②考えられる第一の理由は、真面目な人は健康を守ることに怠りなく、有害で危険なことをあまりしないということだ。  実際、真面目な人は喫煙率も低く、過量に飲酒することも少ない。  薬物を乱用したり、無謀な運転をすることもあまりない。  

③こうしたことから、さまざまな生活習慣病のリスクを下げることができると考えられる。  また事故死など、不慮の死の危険も減るだろう。

④第二の理由は、真面目な人がもつ遺伝的要素には、そもそも病気になりにくい特性が備わっている可能性があるということだ。  そうした遺伝的特性として、フリードマンらが推測している仕組みの一つが、セロトニンシステムである。

⑤セロトニンは脳内の伝達物質であるが、セロトニンの働きが弱いと、衝動的になりやすいことが知られている。  また、セロトニンの働きの低下は不安やうつと関係している。

⑥衝動性のコントロールがうまくできる人は、セロトニン系の働きが良く、危険な行動や耽溺(たんでき・・・不健康な遊びにおぼれること)的行動にも走りにくく、さまざまな危険を避けられるだけでなく、ストレスや不安レベルが低く、病気にかかりにくいのではないかという推測も成り立つだろう。

⑦そして、第三の理由として考えられるのは、真面目で自己コントロールのできる人は、健康的な生活環境を手に入れやすいということである。  実際にこのタイプの人は、より安定した職業生活、より安定した結婚、より安定した対人関係を長く保つ傾向がみられる。  それによって波乱を避け、生活の安定を維持し、無用のストレスを減らし、間接的に健康を守り、結果的に長寿に寄与するということになるのだろう。


2.①愛されることや世話をされることよりも、愛すること、世話をすること、人の助けになることが生存を守るということが、理論ではなく事実として、しかも80年という長期に及ぶデータによって裏付けられたことは大いなる救いを与えてくれているように思う。  (中略)

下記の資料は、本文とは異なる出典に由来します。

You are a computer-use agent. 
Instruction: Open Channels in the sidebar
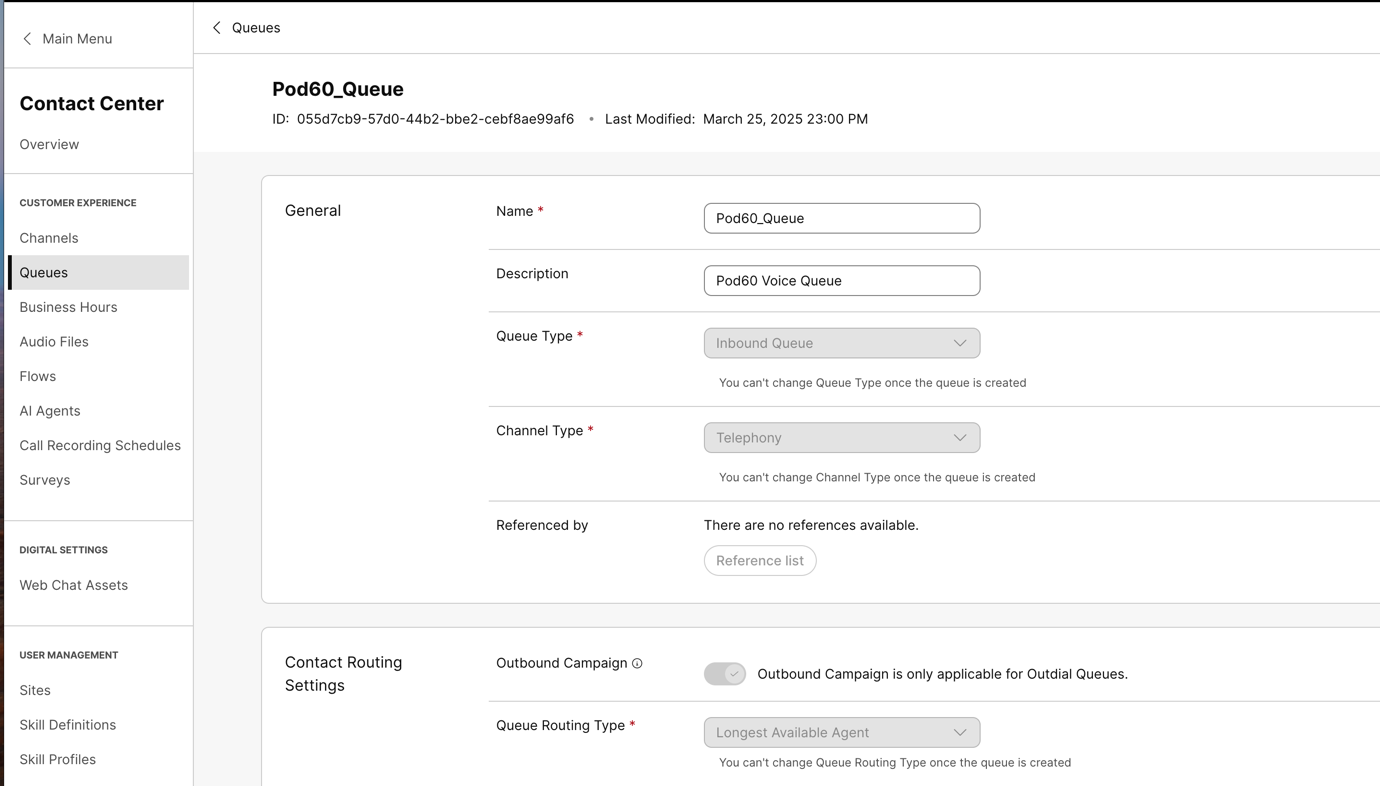click(x=49, y=238)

②実際、(フリードマンの研究の基になった)ターマンの研究の対象者の中でもっとも長寿を享受したのは、人に優しく接し、思いやりがあり、進んで人の助けになろうとした人たちであった。  エゴイスティックに自分の利益だけを優先し、思いやりや親切心に欠けた人は長生きできなかったのである。』

今年もあと10日になりました。  早いな~。

来年も、自分だけでなく周りの人たちがより幸せになれるよう、真面目に生きたいと思います。  それで長生きできるなら、こんなに良いことはありません(笑)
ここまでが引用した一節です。